On August 19, Brennan began making threats towards other prisoners. Staff noticed he ‘appeared intoxicated’ and had a facial cut and grazes, and they moved him to the segregation unit at around 5.40pm.

Shortly after 8pm, he broke the glass observation panel in his cell door by hitting it repeatedly and continuously demanded specific socks be brought to him, but staff told him they were unable to do this.

At approximately 2am on August 20, Brennan used the glass from the broken observation panel to cut himself, and staff started ACCT monitoring.

Staff later removed the glass from his cell to prevent further injury.

He became abusive when staff told him he would be held in segregation over the weekend and said: “I might as well kill myself.”

He was checked by staff multiple times, but at 1.52pm, an officer found him unresponsive in his cell and called for help.

A nurse already on the segregation unit started CPR and ambulance staff arrived by 2.05pm and were able to resuscitate him before he was taken to hospital.

However, Brennan never regained consciousness and died in hospital on August 23. This was the first self-inflicted death at Buckley Hall since 2017.

The report states that it was clear from calls he made before his death that he was ‘involved in some level of drug supply within the prison, and that the socks he was demanding, which were never recovered, most likely contained drugs’.

The pathologist concluded that Brennan died as a result of a hypoxic-ischaemic brain injury, with samples taken from his body showing the presence of ‘various types of illicit medication’.

Warrington Guardian: HM Prison Buckley HallHM Prison Buckley Hall (Image: Google Maps)

His inquest, held from January 15 to 26 this year, concluded that he took his own life, but it was unclear whether his intention was to end his life.

A jury concluded that the failure in the awareness and removal of the broken observation panel more than minimally contributed to his death.

A section of the report entitled ‘findings’ states: “When Brennan self-harmed in the segregation unit in the early hours of August 20, staff correctly started ACCT monitoring.

“When he broke his observation panel, staff did not temporarily repair the damage or record that they had considered moving him to another cell.

“Brennan was able to use the broken observation panel to self-harm on four occasions, the last time proving fatal.

“CCTV shows that he was last checked at 1.34pm, not 1.45pm as recorded in the ACCT paperwork.
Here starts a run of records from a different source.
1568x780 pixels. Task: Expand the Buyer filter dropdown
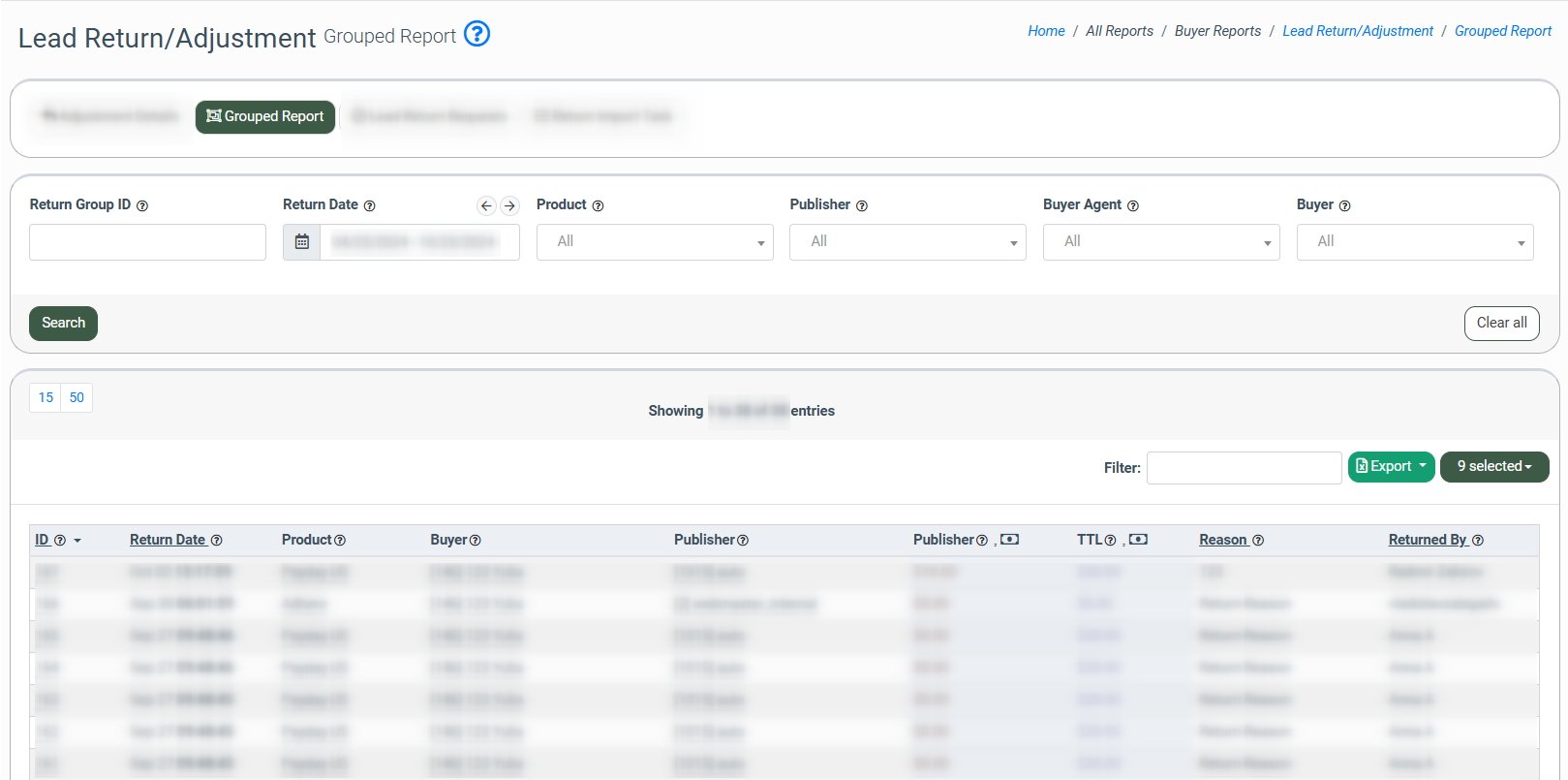point(1415,242)
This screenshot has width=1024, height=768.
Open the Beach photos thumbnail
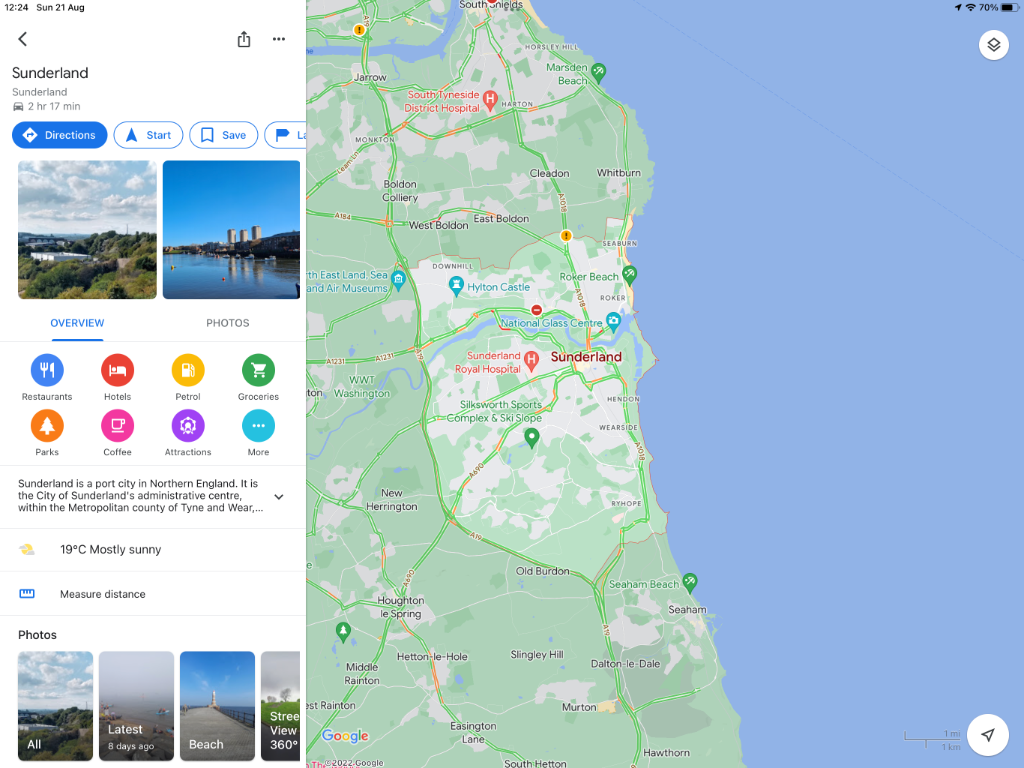coord(217,706)
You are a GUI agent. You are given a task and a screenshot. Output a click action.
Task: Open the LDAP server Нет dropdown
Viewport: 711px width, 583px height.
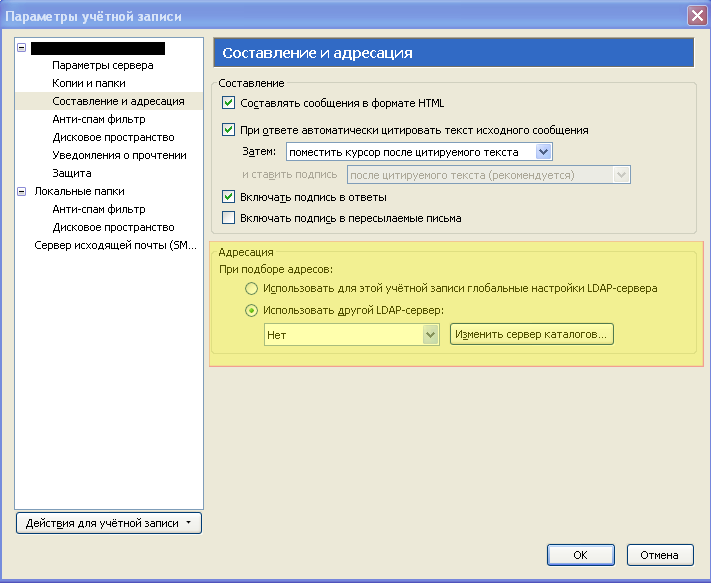click(352, 335)

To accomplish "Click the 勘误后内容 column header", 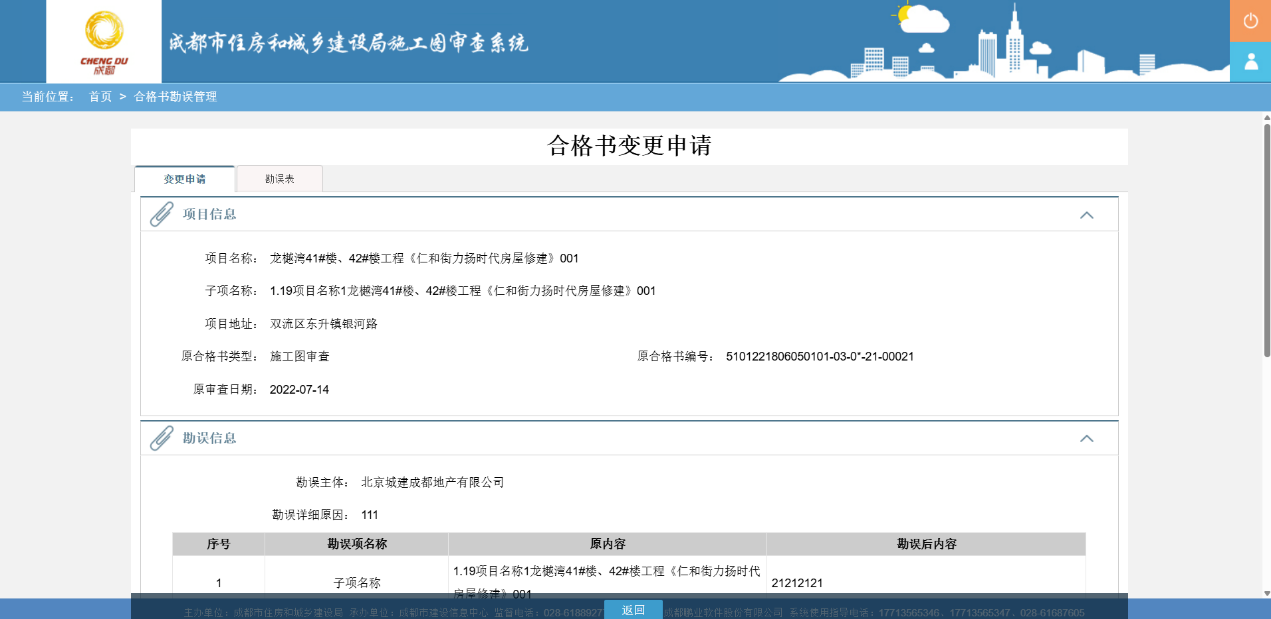I will click(925, 543).
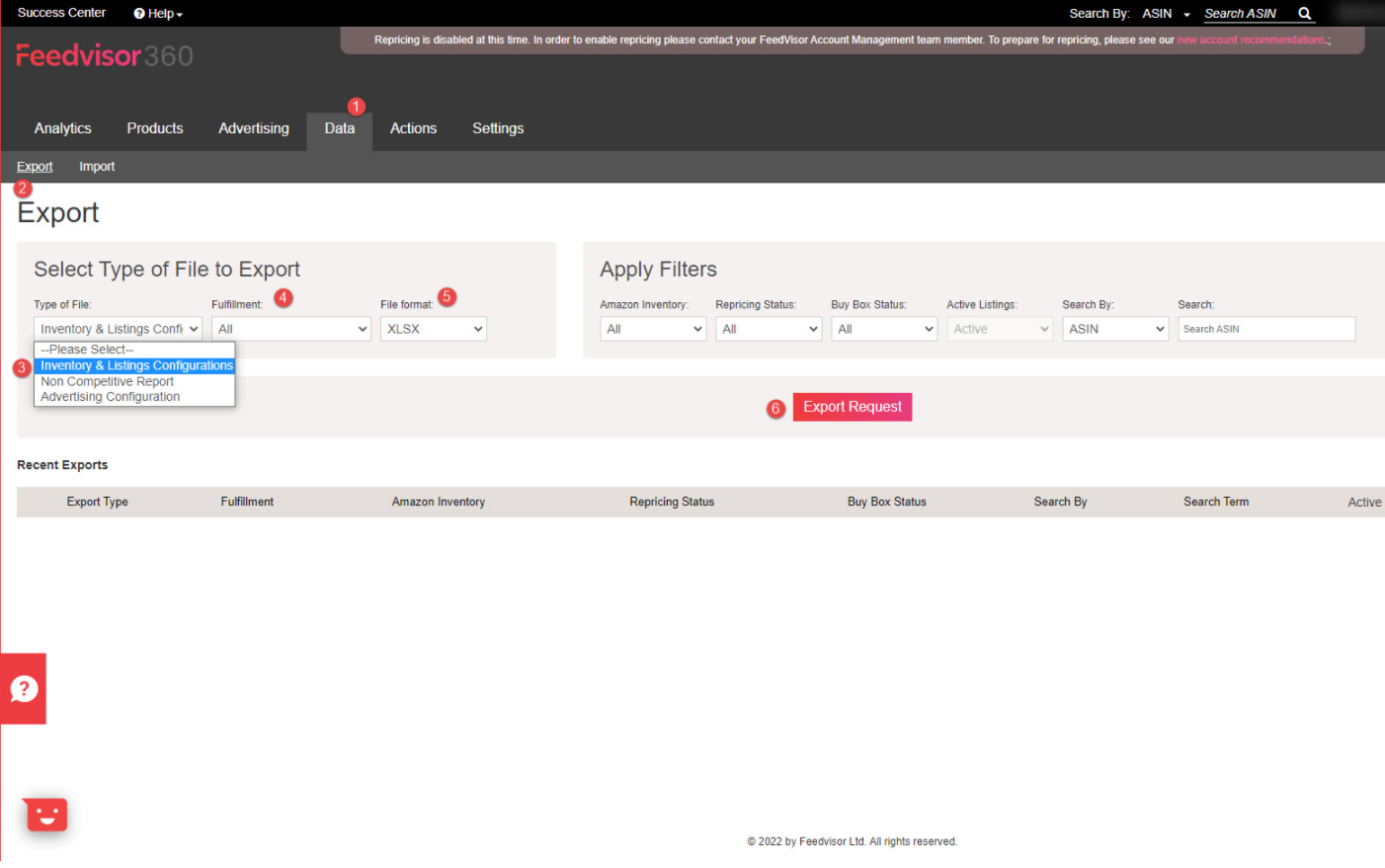The image size is (1385, 868).
Task: Expand the ASIN Search By caret in the top bar
Action: (x=1185, y=15)
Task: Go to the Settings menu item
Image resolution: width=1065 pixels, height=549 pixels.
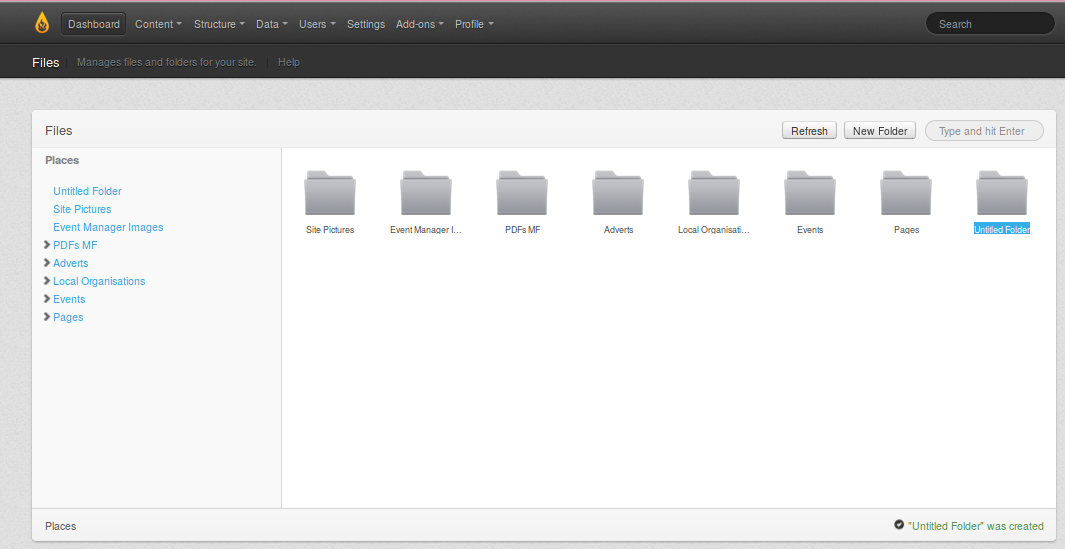Action: pos(366,24)
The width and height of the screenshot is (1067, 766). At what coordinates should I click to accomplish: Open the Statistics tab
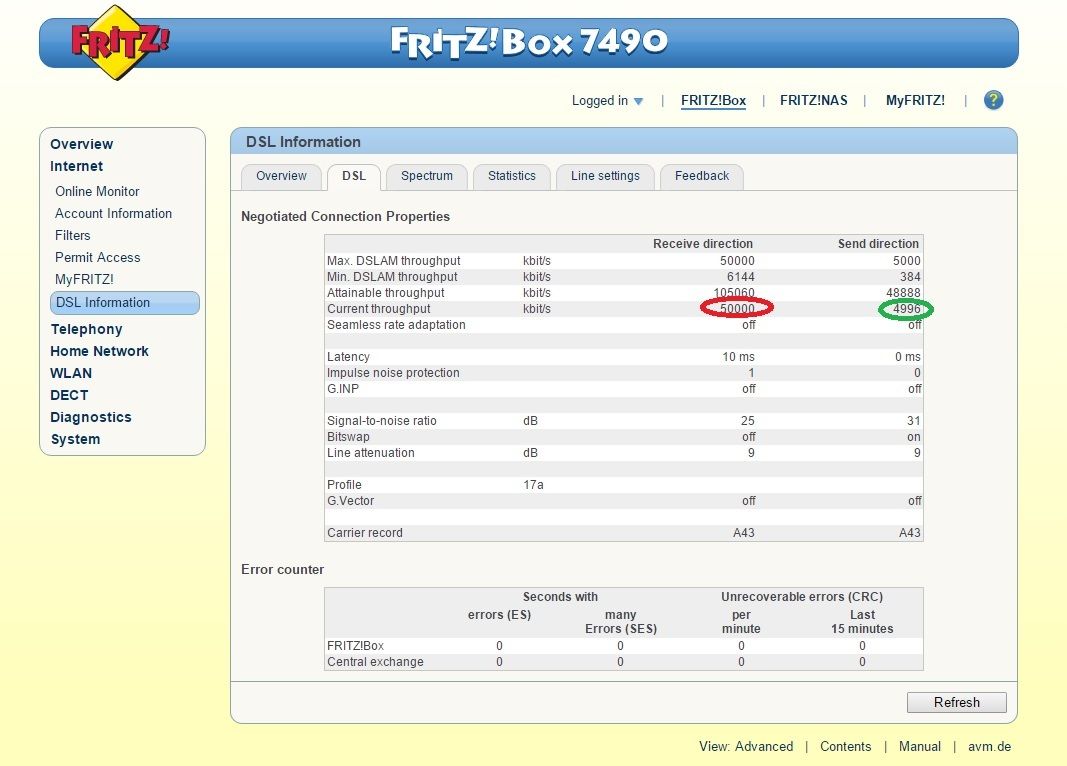point(511,176)
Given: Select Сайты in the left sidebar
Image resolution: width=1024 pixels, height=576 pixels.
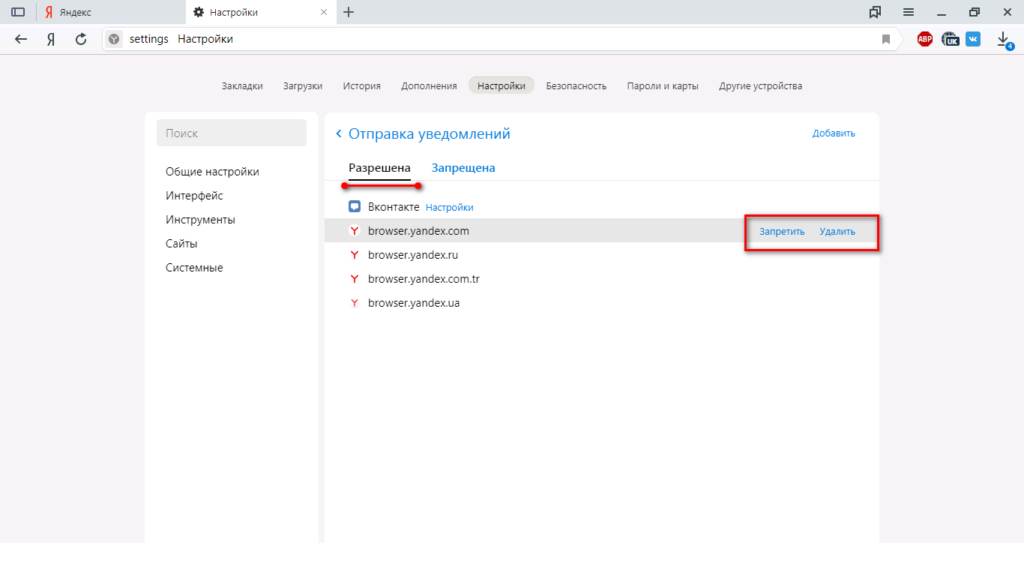Looking at the screenshot, I should click(182, 244).
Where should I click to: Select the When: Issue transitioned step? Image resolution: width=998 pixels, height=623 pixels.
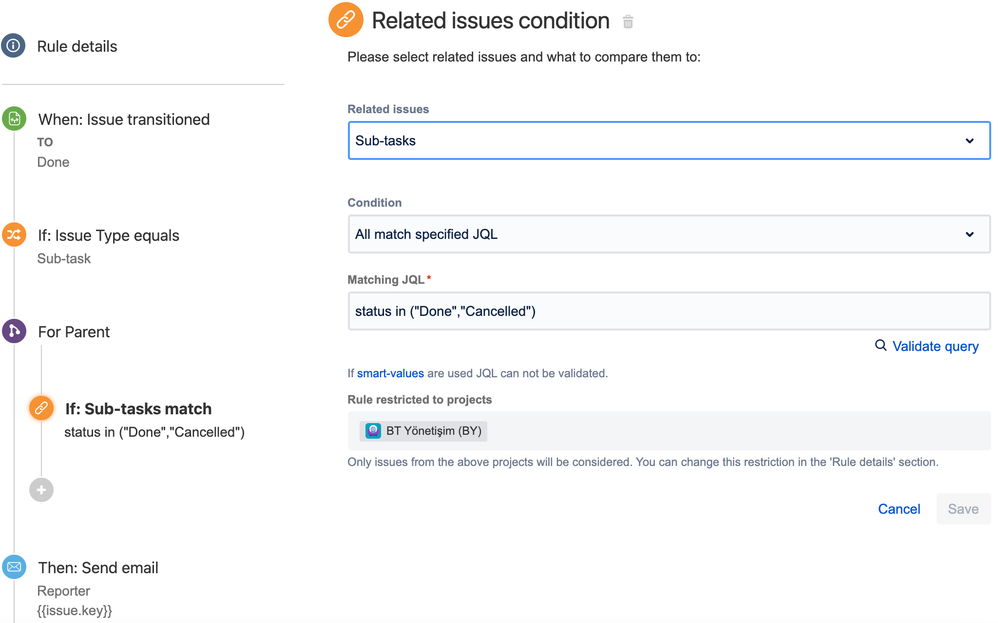(124, 119)
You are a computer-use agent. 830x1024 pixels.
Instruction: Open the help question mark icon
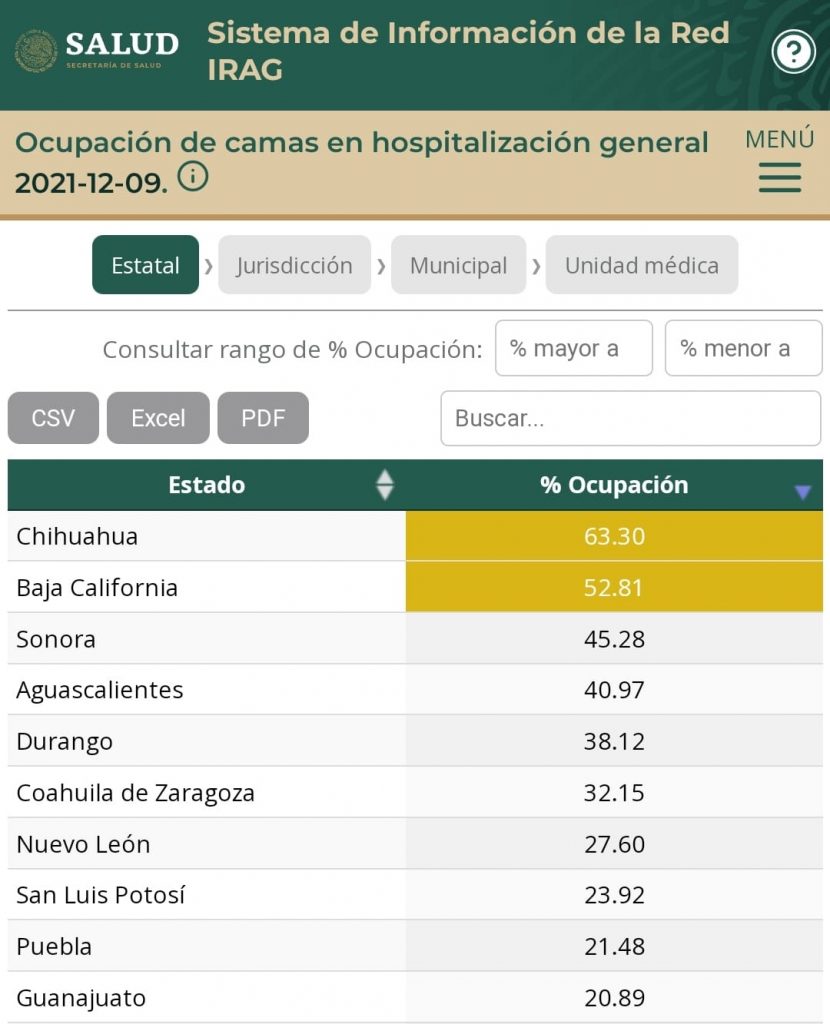tap(795, 50)
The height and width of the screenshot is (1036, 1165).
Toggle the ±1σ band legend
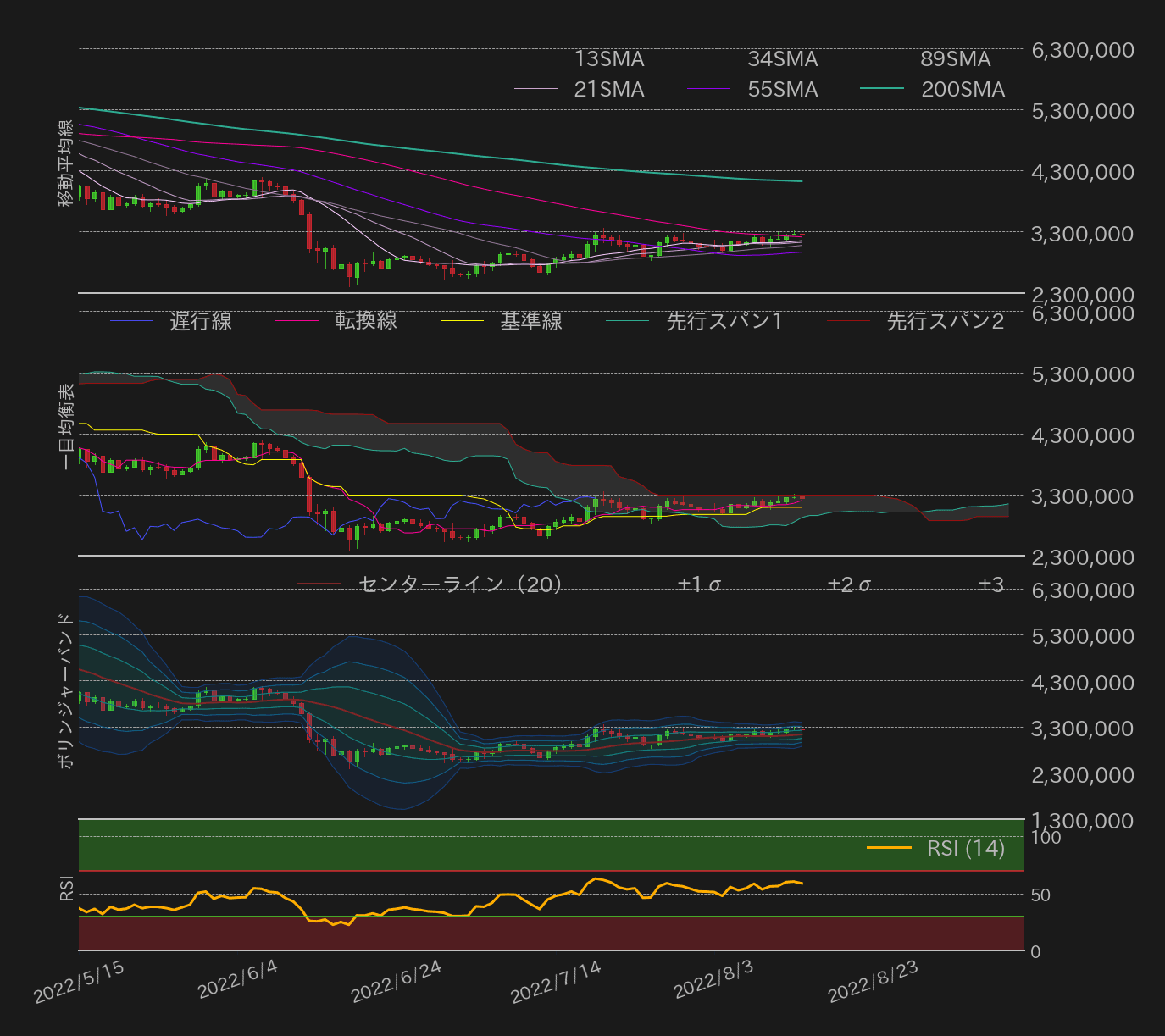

The officer responsible for the check has left the Prison Service. Police interviewed her under caution but took no further action.

“Staff working in the segregation unit told us that they did not feel adequately trained or supported to carry out their duties competently, safely and effectively.

“The clinical reviewer found that aspects of Brennan’s care were not equivalent to that which he could have expected to receive in the community.

“She found that the service provided by the mental health team was a matter of concern. She made several recommendations as set out in her clinical review report.”

Recommendations are that the governor should ensure that staff use all the available evidence to assess whether the location of prisoners on ACCT, and the items in their possession, increase the risk of harm.

They should also take necessary steps to reduce the identified risk, as set out in the ACCT guidance.

Moreover, the governor should review the staffing structure and training provided to staff working in the segregation unit to ensure that all staff are confident and competent to safely deal with challenges often experienced in this setting.